→ **Exercise brief**: Copy out word for word the lines from the one with "has height=560, width=1207." to the one with "Looking at the image, I should click on (568, 540).".

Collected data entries
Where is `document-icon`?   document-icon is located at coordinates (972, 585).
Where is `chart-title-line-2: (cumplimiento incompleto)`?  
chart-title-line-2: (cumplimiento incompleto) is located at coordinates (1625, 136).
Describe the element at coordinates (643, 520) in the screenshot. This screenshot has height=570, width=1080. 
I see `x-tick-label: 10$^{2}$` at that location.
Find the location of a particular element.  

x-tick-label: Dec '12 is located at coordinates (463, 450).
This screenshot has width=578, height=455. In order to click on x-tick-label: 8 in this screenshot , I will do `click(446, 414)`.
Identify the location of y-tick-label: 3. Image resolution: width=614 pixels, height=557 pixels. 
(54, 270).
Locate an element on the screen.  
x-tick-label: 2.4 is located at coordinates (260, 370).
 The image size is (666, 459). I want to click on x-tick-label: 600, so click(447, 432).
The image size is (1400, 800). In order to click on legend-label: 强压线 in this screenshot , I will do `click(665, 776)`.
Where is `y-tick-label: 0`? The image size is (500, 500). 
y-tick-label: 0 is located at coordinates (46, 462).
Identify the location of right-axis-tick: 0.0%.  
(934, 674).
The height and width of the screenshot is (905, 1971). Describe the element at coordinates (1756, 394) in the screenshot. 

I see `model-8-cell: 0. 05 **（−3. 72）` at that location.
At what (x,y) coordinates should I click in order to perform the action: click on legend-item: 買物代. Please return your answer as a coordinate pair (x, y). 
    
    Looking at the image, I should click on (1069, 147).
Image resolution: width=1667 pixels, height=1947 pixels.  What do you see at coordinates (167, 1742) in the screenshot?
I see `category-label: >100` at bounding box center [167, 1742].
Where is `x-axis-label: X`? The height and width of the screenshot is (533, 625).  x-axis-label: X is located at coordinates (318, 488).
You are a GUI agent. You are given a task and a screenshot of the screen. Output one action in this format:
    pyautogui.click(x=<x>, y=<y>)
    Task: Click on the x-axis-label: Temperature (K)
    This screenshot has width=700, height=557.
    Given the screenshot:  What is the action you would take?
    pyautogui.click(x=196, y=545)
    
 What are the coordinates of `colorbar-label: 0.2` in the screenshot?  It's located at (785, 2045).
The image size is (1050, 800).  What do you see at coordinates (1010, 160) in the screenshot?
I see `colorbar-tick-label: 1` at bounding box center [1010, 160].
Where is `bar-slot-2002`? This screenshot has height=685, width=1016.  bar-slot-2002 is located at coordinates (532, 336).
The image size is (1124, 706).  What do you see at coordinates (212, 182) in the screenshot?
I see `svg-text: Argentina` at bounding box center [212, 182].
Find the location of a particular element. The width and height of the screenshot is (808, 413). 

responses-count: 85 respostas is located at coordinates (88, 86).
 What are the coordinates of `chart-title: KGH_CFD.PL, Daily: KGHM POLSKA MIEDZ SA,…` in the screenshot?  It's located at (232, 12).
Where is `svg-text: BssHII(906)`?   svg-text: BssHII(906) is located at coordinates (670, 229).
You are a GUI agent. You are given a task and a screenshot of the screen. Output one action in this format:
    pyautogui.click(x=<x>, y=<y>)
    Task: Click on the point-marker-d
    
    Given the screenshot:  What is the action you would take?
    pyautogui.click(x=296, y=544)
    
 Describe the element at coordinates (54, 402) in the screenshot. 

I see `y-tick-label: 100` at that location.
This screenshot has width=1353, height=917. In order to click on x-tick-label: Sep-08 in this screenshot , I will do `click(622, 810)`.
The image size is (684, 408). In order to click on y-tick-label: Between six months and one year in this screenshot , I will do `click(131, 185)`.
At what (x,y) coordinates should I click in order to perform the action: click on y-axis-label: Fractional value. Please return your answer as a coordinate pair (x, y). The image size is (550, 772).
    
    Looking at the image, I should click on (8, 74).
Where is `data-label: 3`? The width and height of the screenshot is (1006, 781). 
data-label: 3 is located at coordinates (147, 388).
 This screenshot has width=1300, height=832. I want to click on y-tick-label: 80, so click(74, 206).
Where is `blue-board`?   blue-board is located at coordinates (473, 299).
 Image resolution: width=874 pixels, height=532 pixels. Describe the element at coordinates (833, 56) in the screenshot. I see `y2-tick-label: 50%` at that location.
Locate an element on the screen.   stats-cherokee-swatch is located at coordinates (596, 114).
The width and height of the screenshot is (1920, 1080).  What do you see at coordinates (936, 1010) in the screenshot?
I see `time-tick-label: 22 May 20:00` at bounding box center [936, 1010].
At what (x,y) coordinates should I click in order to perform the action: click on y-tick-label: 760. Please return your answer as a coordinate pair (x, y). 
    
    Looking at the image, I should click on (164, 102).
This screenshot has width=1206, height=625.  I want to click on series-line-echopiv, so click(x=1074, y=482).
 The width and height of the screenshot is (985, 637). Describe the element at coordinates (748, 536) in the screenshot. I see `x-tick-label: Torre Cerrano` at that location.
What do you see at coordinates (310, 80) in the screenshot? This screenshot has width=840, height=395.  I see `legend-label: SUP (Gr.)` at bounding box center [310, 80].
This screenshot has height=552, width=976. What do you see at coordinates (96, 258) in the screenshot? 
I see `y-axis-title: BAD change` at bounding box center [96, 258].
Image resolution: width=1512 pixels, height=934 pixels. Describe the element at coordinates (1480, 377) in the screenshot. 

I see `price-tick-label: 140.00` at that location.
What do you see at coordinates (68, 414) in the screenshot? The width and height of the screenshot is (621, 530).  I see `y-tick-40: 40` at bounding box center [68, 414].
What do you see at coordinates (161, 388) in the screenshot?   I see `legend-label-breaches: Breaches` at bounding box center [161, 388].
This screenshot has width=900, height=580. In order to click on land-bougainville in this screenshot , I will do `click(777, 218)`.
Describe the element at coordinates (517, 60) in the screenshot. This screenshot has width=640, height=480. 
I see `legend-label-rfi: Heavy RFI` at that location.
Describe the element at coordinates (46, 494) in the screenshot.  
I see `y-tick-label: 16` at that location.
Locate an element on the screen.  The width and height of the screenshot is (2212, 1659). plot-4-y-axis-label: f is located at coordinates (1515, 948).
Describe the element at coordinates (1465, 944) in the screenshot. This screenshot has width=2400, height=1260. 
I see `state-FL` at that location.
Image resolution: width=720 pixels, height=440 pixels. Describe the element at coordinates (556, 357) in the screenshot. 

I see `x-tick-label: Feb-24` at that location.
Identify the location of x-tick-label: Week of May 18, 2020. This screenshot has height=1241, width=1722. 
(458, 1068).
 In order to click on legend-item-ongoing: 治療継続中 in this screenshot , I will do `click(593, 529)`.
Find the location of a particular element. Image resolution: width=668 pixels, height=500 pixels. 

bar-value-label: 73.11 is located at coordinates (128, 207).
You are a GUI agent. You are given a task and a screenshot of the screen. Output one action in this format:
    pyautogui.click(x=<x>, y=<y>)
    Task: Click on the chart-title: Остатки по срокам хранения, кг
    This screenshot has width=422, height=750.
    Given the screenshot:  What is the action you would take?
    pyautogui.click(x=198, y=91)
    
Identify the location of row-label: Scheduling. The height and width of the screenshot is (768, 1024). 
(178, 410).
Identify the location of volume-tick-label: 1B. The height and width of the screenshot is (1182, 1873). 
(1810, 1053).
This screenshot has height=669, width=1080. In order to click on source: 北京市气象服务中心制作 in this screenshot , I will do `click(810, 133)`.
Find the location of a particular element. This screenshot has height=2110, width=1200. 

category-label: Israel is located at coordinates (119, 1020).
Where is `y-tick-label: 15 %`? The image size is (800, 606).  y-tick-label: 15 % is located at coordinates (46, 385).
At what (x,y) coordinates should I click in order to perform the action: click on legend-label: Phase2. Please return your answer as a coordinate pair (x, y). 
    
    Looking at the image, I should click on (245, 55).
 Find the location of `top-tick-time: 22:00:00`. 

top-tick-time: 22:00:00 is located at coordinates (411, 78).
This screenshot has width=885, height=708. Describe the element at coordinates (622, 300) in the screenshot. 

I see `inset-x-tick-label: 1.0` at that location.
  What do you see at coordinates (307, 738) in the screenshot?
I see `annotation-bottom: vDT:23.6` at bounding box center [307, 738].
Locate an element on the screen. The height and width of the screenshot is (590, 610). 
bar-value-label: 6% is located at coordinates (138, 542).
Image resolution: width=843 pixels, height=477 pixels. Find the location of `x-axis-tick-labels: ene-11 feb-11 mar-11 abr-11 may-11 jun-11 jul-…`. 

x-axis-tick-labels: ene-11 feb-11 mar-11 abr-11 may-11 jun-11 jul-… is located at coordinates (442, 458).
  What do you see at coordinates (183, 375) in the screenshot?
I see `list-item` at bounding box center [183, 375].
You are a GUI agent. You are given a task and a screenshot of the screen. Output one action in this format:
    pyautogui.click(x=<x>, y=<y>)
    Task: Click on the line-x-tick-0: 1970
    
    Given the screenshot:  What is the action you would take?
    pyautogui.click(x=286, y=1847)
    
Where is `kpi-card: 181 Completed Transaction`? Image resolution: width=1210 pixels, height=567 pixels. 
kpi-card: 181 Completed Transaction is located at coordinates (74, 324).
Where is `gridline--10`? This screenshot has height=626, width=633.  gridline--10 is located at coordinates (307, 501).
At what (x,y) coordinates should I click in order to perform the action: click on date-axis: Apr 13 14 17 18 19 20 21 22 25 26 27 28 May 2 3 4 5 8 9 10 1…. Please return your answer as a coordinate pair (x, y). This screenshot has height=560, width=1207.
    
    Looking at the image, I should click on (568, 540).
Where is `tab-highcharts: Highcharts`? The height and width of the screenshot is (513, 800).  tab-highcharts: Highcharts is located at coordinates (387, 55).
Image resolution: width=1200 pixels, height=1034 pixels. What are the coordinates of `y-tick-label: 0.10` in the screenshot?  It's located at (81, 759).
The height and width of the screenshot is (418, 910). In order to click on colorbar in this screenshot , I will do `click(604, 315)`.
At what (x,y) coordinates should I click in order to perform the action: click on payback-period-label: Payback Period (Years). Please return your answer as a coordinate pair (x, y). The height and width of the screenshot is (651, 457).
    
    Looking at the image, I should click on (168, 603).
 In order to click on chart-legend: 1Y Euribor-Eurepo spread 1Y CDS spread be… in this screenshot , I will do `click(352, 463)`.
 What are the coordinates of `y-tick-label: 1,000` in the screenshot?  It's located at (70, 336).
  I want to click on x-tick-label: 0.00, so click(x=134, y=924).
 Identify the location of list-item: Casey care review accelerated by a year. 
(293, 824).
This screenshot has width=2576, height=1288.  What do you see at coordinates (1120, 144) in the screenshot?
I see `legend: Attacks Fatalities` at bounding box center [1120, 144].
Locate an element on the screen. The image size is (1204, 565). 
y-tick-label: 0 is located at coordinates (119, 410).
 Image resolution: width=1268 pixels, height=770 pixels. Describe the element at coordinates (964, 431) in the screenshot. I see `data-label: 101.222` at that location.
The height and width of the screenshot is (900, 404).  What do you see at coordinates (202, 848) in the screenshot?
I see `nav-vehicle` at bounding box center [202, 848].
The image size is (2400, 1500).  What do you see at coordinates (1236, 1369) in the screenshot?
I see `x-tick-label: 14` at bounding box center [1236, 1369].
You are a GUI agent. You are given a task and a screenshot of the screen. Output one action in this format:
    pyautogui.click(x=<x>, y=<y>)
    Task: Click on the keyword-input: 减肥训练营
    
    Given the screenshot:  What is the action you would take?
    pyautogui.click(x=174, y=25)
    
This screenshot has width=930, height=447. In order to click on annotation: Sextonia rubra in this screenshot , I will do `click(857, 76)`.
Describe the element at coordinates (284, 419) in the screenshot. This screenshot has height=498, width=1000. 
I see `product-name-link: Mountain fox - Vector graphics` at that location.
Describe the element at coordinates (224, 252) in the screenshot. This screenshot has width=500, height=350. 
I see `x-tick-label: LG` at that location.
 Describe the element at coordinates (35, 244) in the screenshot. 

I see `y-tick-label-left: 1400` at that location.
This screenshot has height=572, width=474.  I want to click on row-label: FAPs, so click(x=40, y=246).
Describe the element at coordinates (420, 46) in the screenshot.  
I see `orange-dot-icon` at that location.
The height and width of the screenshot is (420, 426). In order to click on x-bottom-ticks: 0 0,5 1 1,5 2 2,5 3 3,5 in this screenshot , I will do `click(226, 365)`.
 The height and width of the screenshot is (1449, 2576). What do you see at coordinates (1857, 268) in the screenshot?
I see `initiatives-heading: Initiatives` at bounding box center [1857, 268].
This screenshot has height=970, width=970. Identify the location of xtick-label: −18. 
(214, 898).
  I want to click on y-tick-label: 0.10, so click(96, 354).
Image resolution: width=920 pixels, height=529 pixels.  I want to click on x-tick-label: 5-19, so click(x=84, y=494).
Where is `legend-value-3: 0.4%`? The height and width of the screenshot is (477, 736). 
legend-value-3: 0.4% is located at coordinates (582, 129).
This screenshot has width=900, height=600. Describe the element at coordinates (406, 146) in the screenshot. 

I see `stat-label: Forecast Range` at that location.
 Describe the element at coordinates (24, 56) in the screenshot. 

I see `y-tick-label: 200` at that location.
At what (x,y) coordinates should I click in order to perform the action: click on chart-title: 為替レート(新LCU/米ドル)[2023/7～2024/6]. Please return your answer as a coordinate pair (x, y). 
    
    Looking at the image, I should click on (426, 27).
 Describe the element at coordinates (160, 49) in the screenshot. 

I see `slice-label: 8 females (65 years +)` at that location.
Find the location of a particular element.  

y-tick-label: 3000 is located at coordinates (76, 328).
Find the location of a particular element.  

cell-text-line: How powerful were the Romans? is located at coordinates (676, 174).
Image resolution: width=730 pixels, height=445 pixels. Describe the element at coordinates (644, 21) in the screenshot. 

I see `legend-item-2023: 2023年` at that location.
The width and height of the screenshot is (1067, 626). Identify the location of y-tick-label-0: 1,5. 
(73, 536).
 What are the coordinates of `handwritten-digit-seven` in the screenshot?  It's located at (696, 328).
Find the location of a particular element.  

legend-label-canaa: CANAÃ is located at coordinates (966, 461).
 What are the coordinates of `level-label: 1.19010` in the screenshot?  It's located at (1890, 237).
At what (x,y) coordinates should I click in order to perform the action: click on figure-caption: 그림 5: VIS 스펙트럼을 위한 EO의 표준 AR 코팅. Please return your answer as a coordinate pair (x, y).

→ **Response box**:
At what (x,y) coordinates should I click in order to perform the action: click on date-axis: Apr 13 14 17 18 19 20 21 22 25 26 27 28 May 2 3 4 5 8 9 10 1…. Please return your answer as a coordinate pair (x, y). This screenshot has height=560, width=1207.
    
    Looking at the image, I should click on (568, 540).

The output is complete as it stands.